You Are What You Eat
Cathy Wright running.
Have you started jogging and are wondering what you should be eating, how much and when? It's clear that joggers and runners are increasingly aware of the need to optimise their diet.
The constant stream of newspaper headlines about the latest research is often contradictory; one day the message is to avoid dairy, the next week the advice is to go back to butter. Should you take vitamins and supplements or are they a waste of money?
So it's no surprise that many people are confused about what they should be eating.
Cathy Wright runs The Rowan Clinic in New Mills in the High Peak whose a keen runner and spent the past decade studying to attain her goal of becoming a nutritionist. She has a First Class Honours degree in Human Nutrition and has and an MSc in Nutrition and Health, and gives this advice.
The energy cycle
This is a huge subject and one that's evolving on a daily basis and that each person must be treated as an individual and the starting point is an overview of energy metabolism (glycolysis).
All energy is produced in the body from a substance called adenosine triphosphate (ATP); there is no storage capability for ATP, so when you step out the door and begin running, you are asking your body to produce energy in much larger amounts.

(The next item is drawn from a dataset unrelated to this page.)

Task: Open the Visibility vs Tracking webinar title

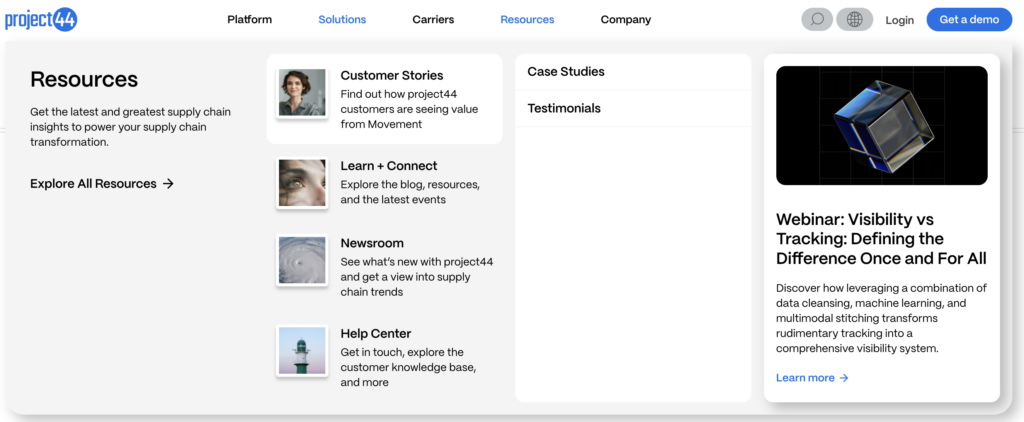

It responds by mobilising the glucose (stored as glycogen) in your muscles and your body begins to work anaerobically (without oxygen). However, this comes at a high price, and one that we'll all be aware of – lactate or lactic acid.

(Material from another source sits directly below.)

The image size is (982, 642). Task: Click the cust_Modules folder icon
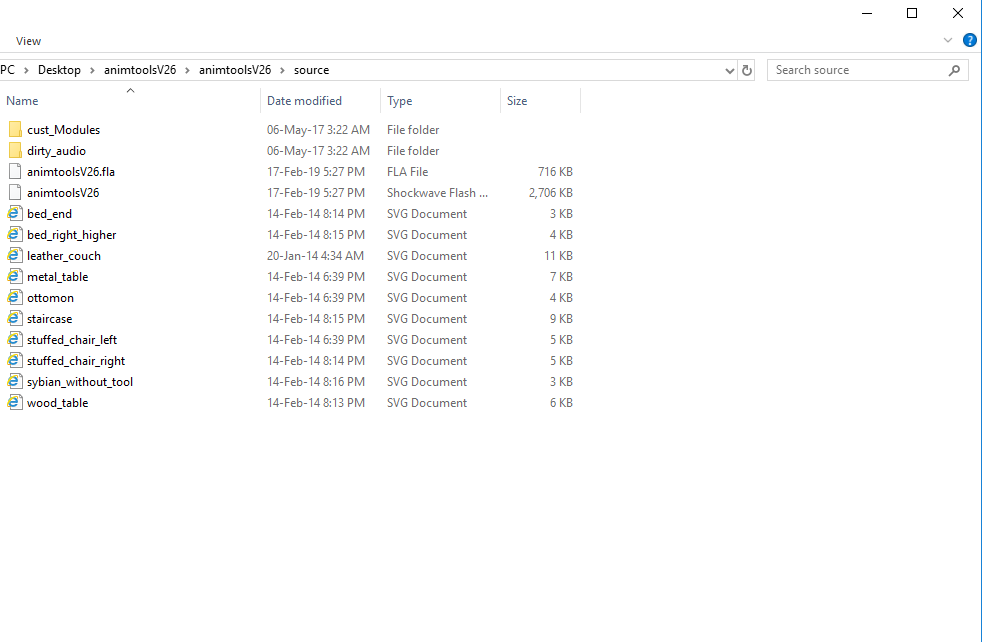tap(14, 130)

At the same time your body is responding to the oxygen you are respiring and utilises that same glycogen to work aerobically (with oxygen), producing energy at a slower rate but in much larger amounts.

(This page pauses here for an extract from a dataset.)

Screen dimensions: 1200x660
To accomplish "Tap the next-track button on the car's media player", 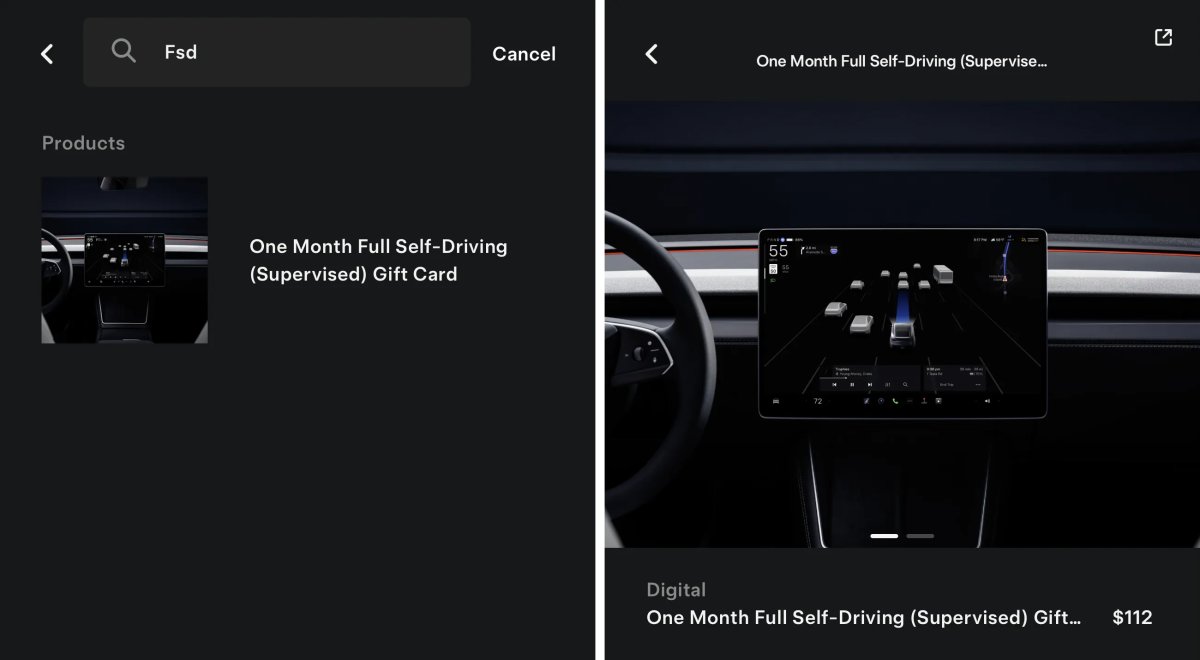I will [870, 384].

Aerobic metabolism can also generate ATP from fat as well as carbohydrate, but when energy demands are high and needed quickly, it will be glycogen that will supply the majority of your energy requirements.
Cathy in training.
On the run
Remember, though there is only a limited supply of glycogen (approximately two hours), stored within your muscles and therefore you need to top up the fuel in your tank by taking on some form of carbohydrate for exercise lasting over approximately one hour.
That includes such events as a half or a full marathon, hence the consequences of a low carbohydrate diet include reduced energy levels, early fatigue and delayed recovery.
As a rough guide the average runner needs 50g of carbs an hour - that's three potatoes or three thick slices of bread - but an energy gel or handful of jelly babies might fit better in your bum bag and taste better when you're out on a run!
Remember to refuel
When you return from a run, you have a two-hour window to replenish those stocks of carbohydrate (glycogen). Ideally you should eat a snack combining carbohydrate with a small amount of protein within the first half hour.
So, before you dive in the shower, have a bowl of cereal or some fruit with milk or a tuna or cheese sandwich. The latest research shows a glass of chocolate milkshake is a tasty and effective recovery drink.
How much protein?
Cathy then tackled the controversial area of protein and explained that it's easier to attain your requirements that you might think.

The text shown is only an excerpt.